--- DOCUMENT EXTRACT ---
Creation Ethics

I love the Frankenstein allusions in Parental Obligations and Bioethics: The Duties of a Creator, by Bernard Prusak.  I also recently read that novel, precisely to think about parental ethics.  The basic idea of Prusak's book is that creators have special obligations to their creatures, like Dr. Frankenstein did to his monster.  Frankenstein was wrong to abandon the poor creature at birth (he runs out of the room when he wakes up, unlike in the touching picture above).  It would be wrong if a couple deliberately produced children for others to adopt, we think (don't we?).  But why? What are the grounds for parental obligation?

Prusak proposes a "causal theory" of parental obligation, in contrast with a voluntary commitment theory, on which you are obligated to raise a child only by the fact that you voluntarily took on that project. 
men and women acquire parental obligations to a child by voluntarily acting in such a way that the coming-into-being of this child was a reasonably foreseeable consequence in the normal course of events (p. 24)
The causal condition is supposed to be a sufficient condition for having parental obligations, not a necessary condition.  Frankenstein meets the condition, so has parental obligations to the monster. And procreators meet the condition when they bear children.  At least, usually.  Suppose a man winds up fathering a child because of a broken condom or a flawed vasectomy.  Was the sheer act of having sex an act with the coming-into-being of a child as a reasonably foreseeable consequence?  I'm not sure, but I think that's the idea.
---
* EXERCISE SET:
1. In the passage on creation ethics, is Prusak's causal condition meant to be a sufficient condition or a necessary condition for having parental obligations?
2. Extend the passage on creation ethics, picking up right after its final sentence.
--- EXTRACTED DATA ---
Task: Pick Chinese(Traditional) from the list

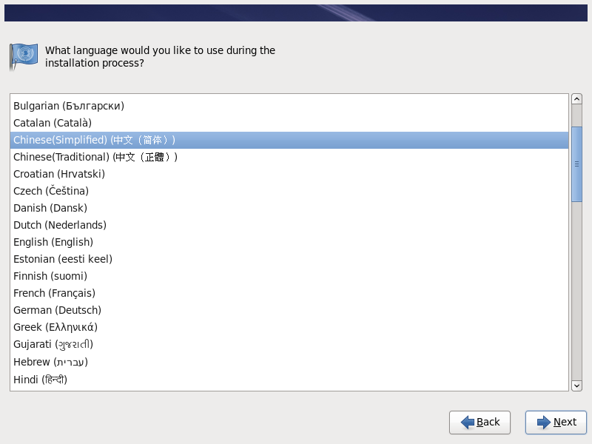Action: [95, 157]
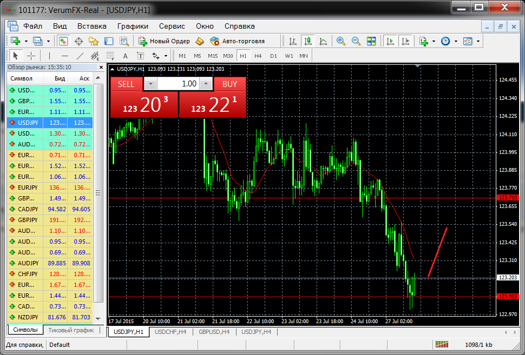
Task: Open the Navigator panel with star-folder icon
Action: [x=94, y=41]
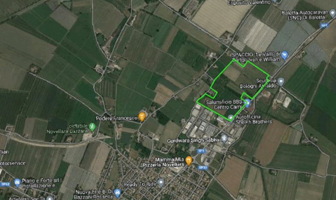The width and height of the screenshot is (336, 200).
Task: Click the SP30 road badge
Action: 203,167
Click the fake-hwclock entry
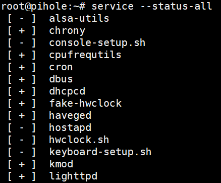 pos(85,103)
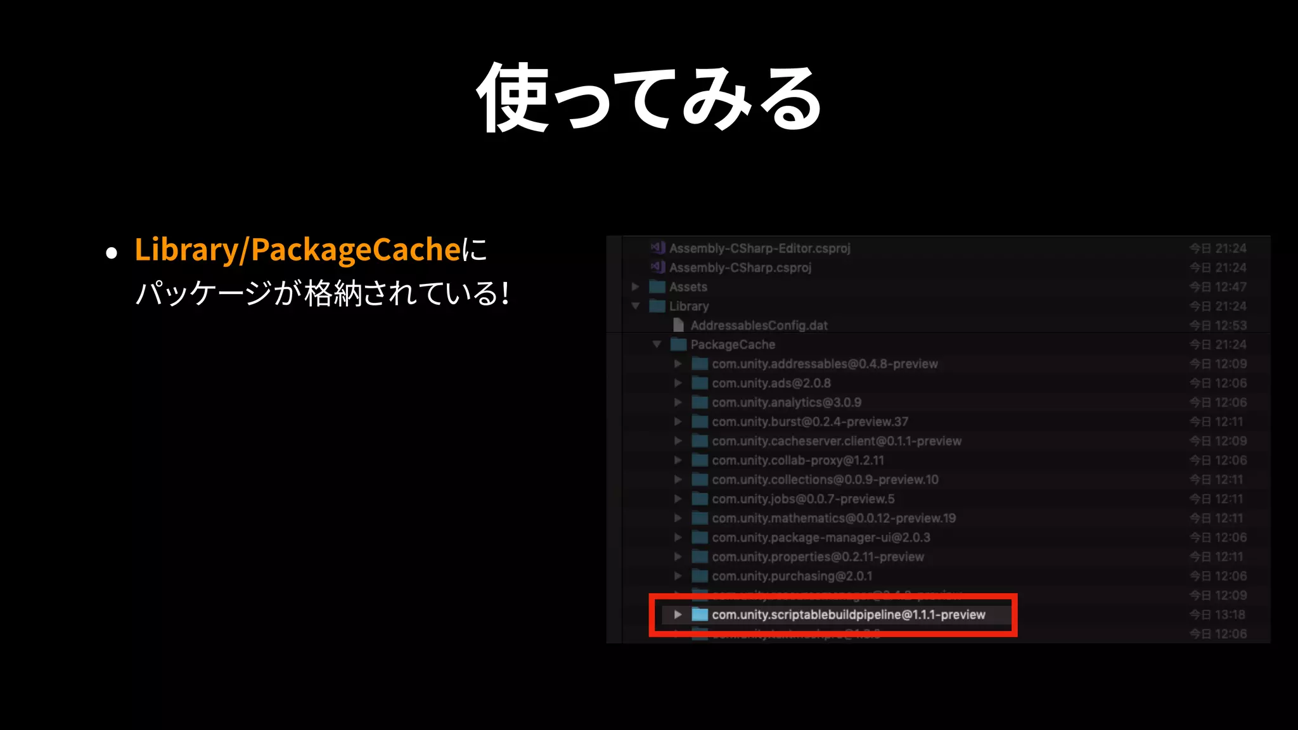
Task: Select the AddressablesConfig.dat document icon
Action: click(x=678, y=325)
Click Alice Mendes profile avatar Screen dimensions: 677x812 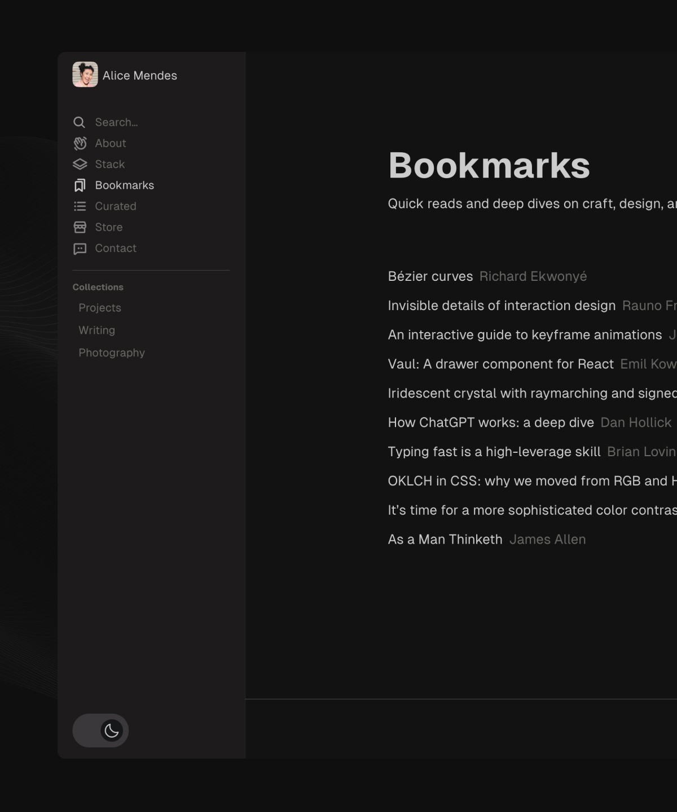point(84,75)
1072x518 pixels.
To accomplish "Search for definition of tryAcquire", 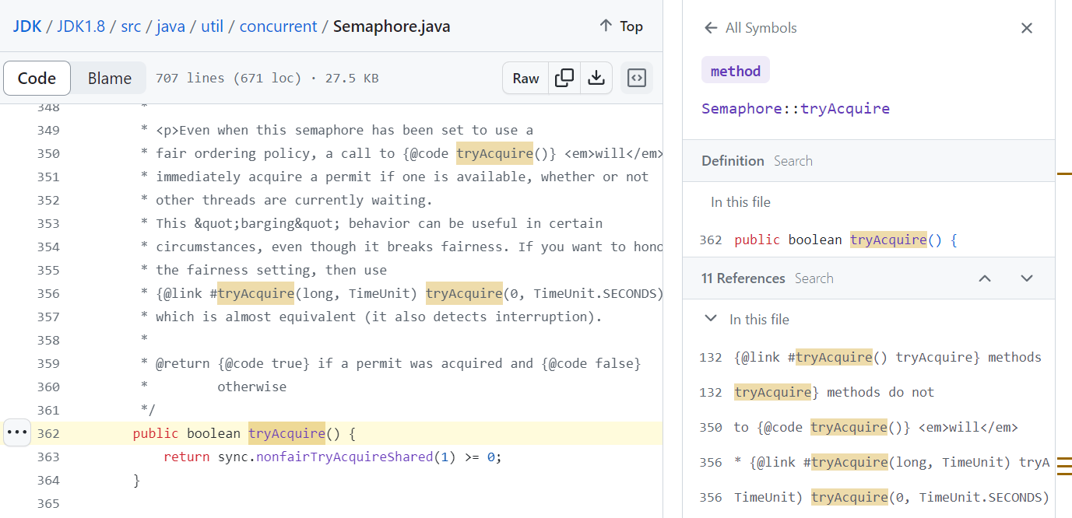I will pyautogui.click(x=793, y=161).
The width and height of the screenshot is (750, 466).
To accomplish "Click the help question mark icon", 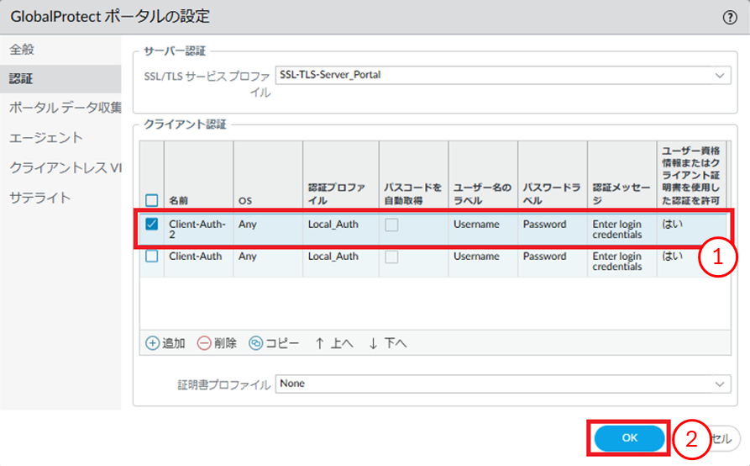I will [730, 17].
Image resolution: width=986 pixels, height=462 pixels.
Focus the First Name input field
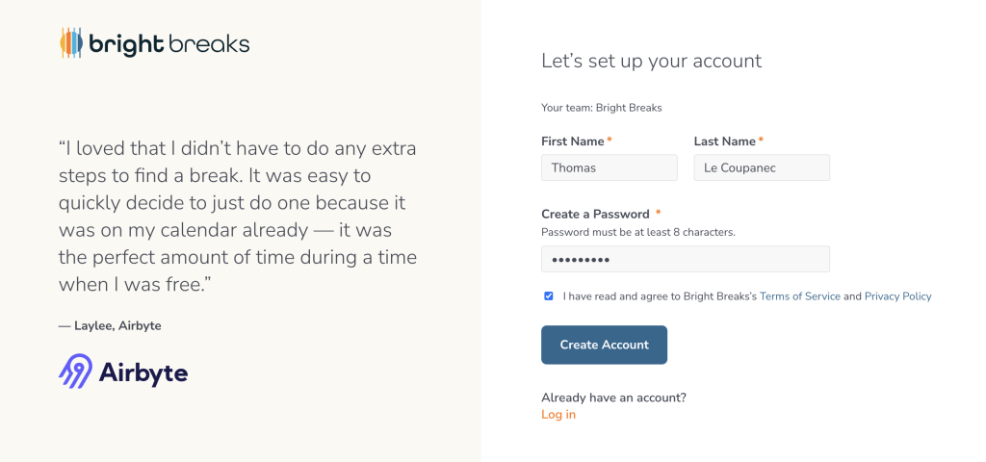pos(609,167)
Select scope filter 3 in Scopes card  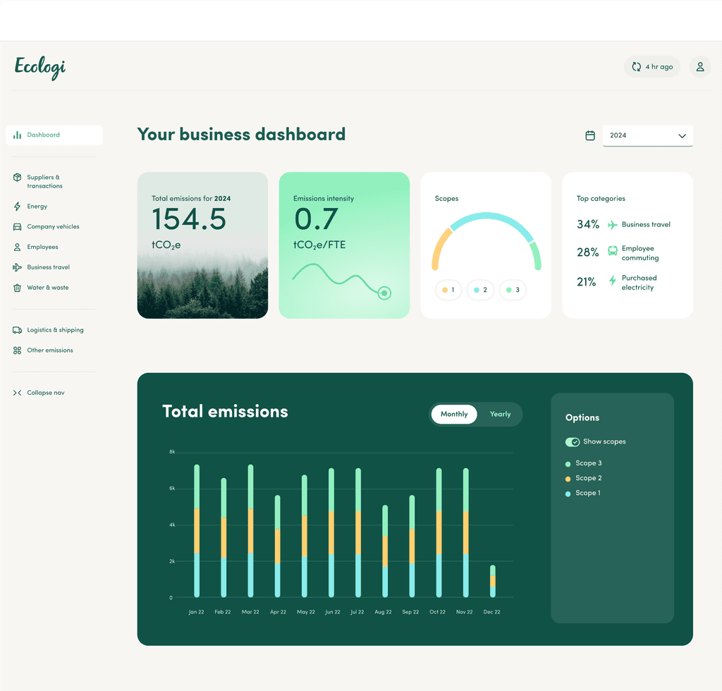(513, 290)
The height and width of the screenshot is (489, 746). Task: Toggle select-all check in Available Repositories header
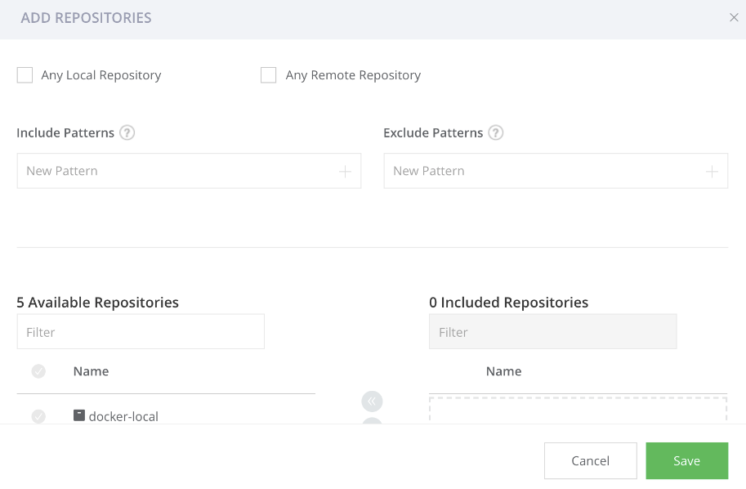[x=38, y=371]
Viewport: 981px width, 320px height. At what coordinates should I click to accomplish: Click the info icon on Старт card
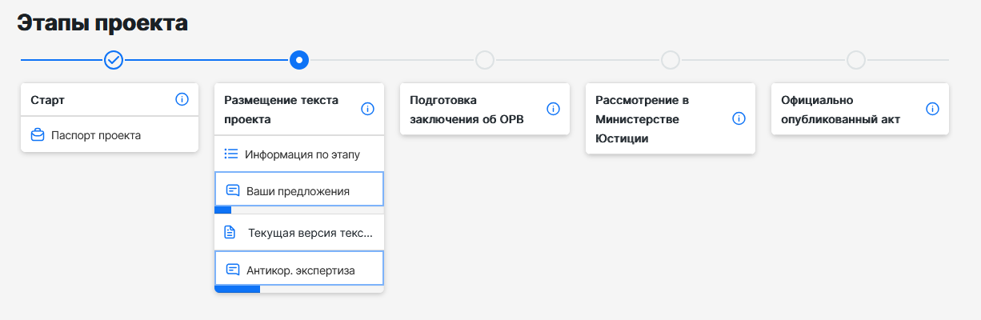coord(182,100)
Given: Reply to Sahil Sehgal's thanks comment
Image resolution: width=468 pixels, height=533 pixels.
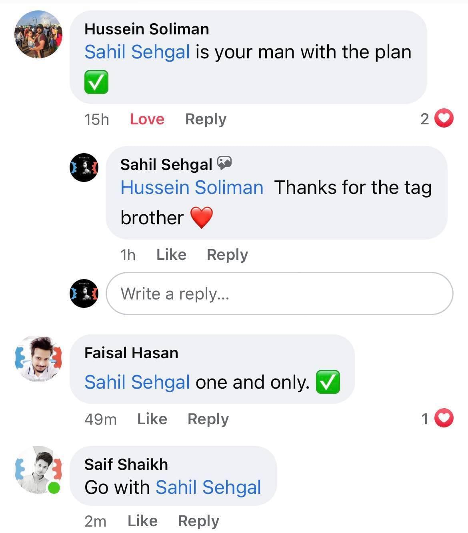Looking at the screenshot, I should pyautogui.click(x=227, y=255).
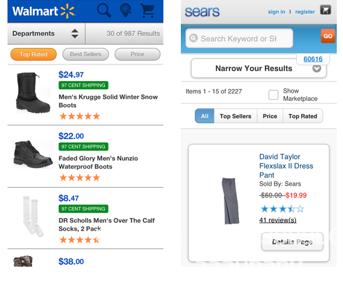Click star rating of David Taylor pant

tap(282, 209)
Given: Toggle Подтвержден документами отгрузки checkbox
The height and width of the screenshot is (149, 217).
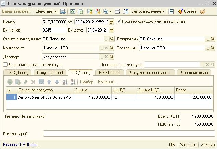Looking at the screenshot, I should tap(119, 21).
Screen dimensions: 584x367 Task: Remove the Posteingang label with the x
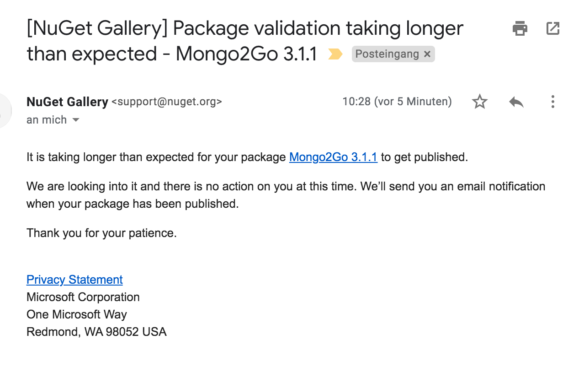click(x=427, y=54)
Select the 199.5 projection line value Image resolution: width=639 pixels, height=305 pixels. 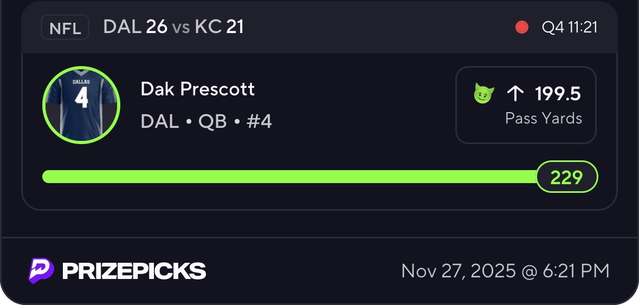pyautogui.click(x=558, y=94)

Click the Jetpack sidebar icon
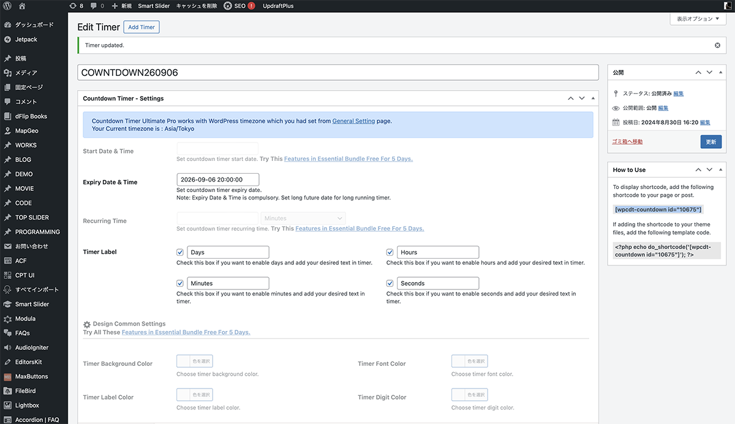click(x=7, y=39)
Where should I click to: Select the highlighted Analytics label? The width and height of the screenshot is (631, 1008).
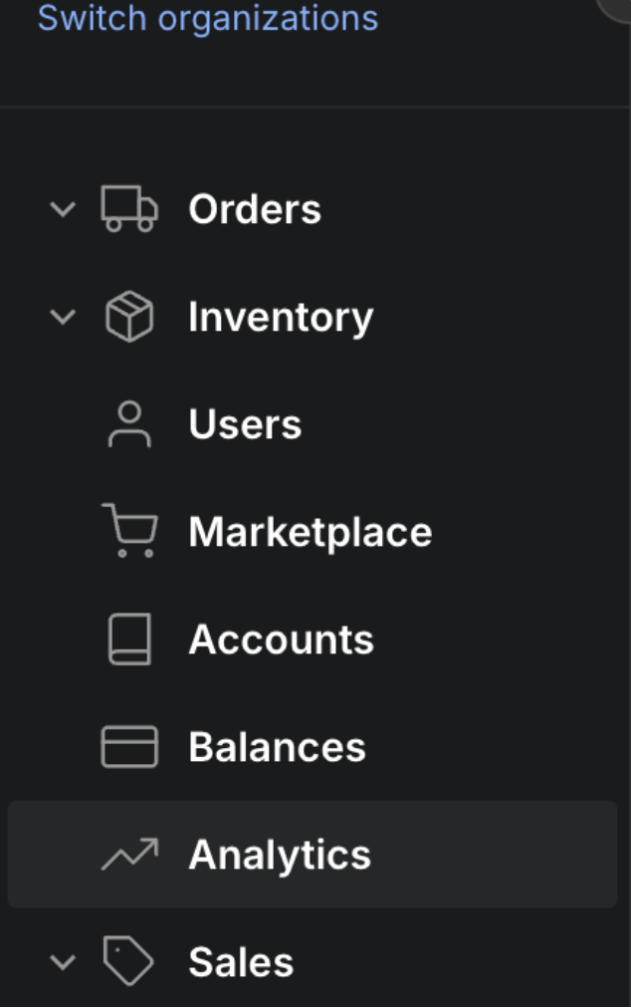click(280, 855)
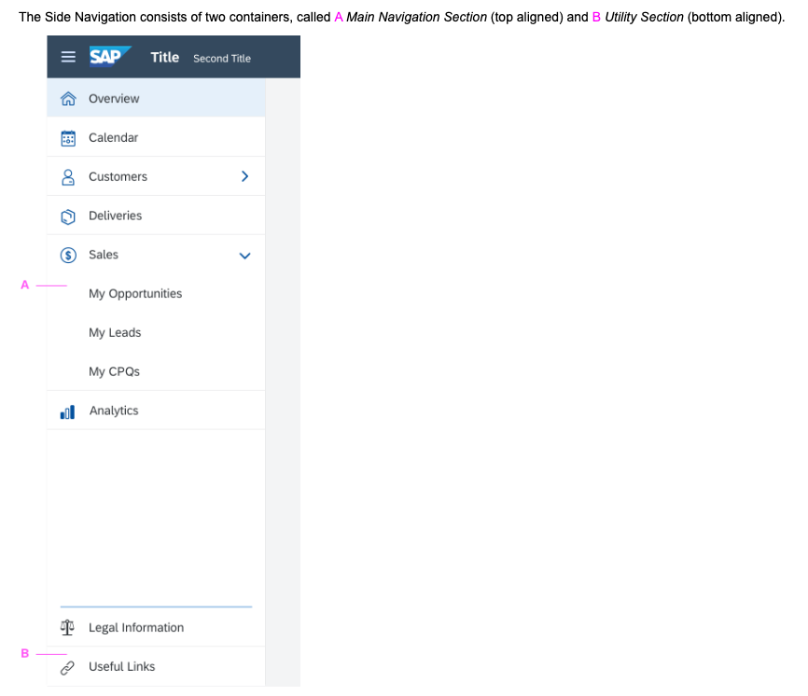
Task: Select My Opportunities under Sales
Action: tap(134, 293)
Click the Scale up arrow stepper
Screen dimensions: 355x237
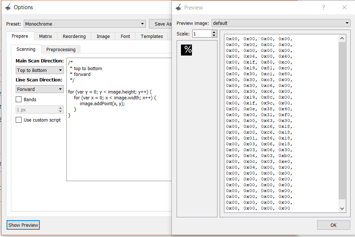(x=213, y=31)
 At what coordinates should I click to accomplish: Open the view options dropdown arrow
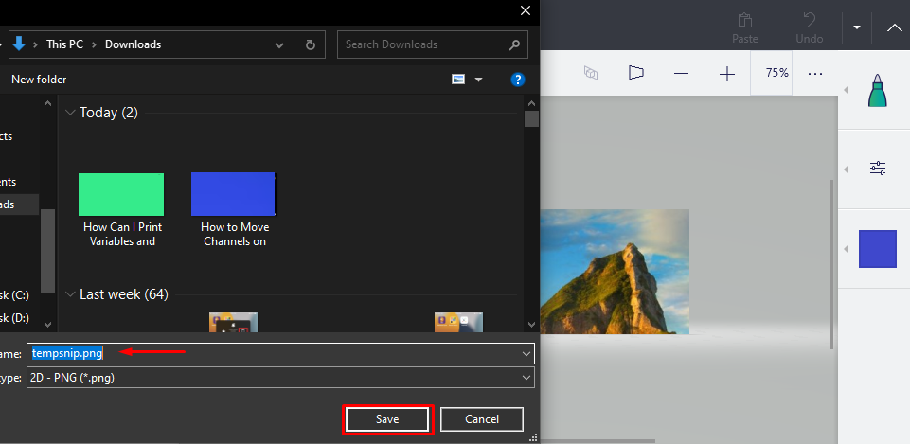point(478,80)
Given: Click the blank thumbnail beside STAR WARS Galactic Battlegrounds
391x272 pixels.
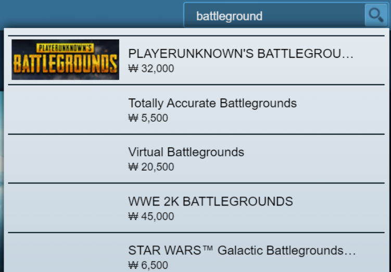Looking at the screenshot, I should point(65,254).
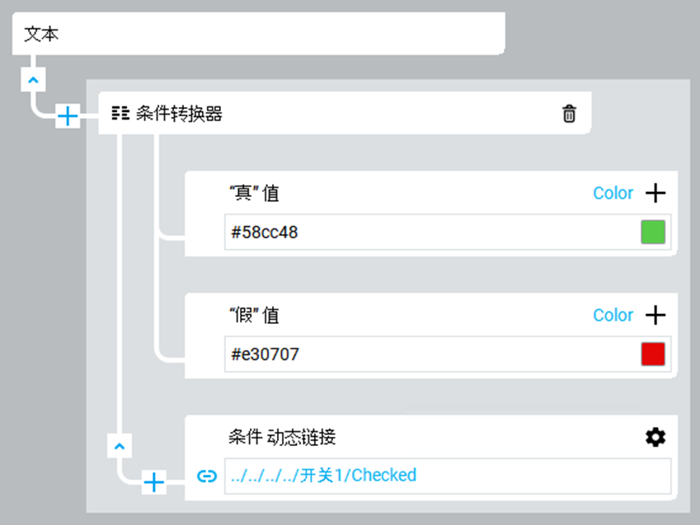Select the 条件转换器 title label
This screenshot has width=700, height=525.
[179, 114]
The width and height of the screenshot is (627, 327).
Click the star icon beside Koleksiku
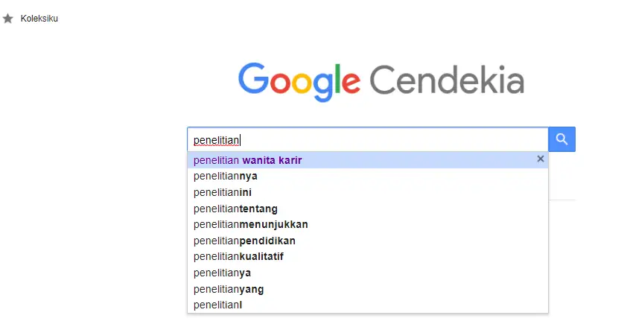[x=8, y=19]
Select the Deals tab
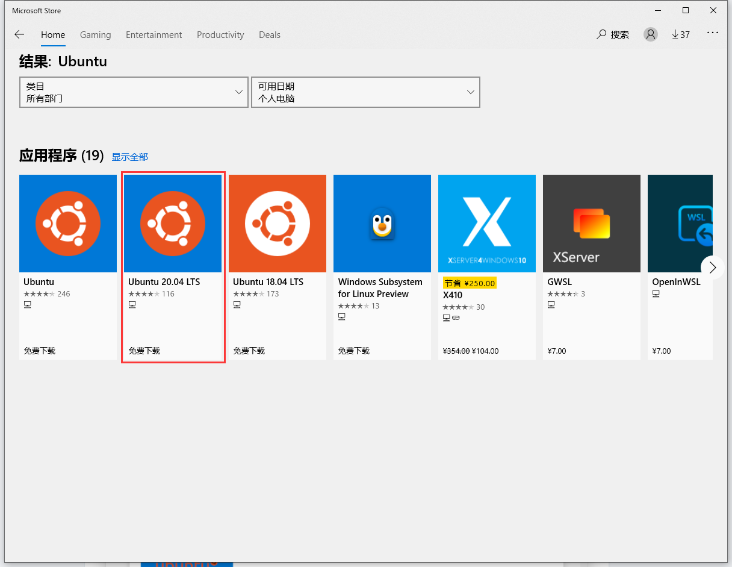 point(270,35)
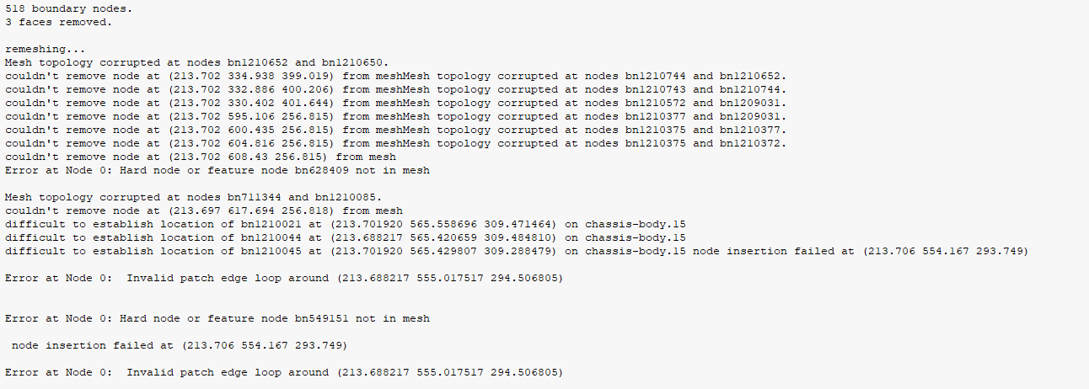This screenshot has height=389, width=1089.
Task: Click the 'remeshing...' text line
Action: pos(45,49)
---
* ANSWERS FOR EACH ITEM:
1. It is meant to be a sufficient condition, not a necessary one.

2.
Anyhow, here's what I have misgivings about.  The causal theory makes A have parental obligations to B in a highly diverse range of cases.   The causal theory by its very nature doesn't separate the case of making your own child (in the usual way) from other cases of creation.  Frankenstein is the parent of the monster, on  this account, no less than I am the parent of my children.  The problem, I think, is that we seem to have a special class of creator obligations to those that we create in the way parents create their children. That way of creating makes a child practically like a second self (as Aristotle puts it); and the parent, to the child, is a sort of second self too.  The causal theory says nothing distinctive about the parent-child case, but should.

The adoption puzzle is a great puzzle.  Why shouldn't a couple deliberately produce babies for others to raise?   On Prusak's causal account, the producers have obligations to parent the children they produce.  But how to make this more compelling?  He says parents, by creating a child, saddle the child with the mixed blessing of existence.  The child is owed an explanation and defense that can only come from the parent, as the responsible party.
If life is not an unequivocal good, then procreation is not a morally innocent undertaking, and it makes sense to think that a procreator has much to answer for in bringing a child unbidden into being. (p. 42)
Frankenstein ought to take care of the monster, not entrust him to someone else (p. 36):

In other words, it was Frankenstein's fault that the monster existed, so only Frankenstein could help him become reconciled to his existence.  And parents general ought to be available to help children become reconciled to existence.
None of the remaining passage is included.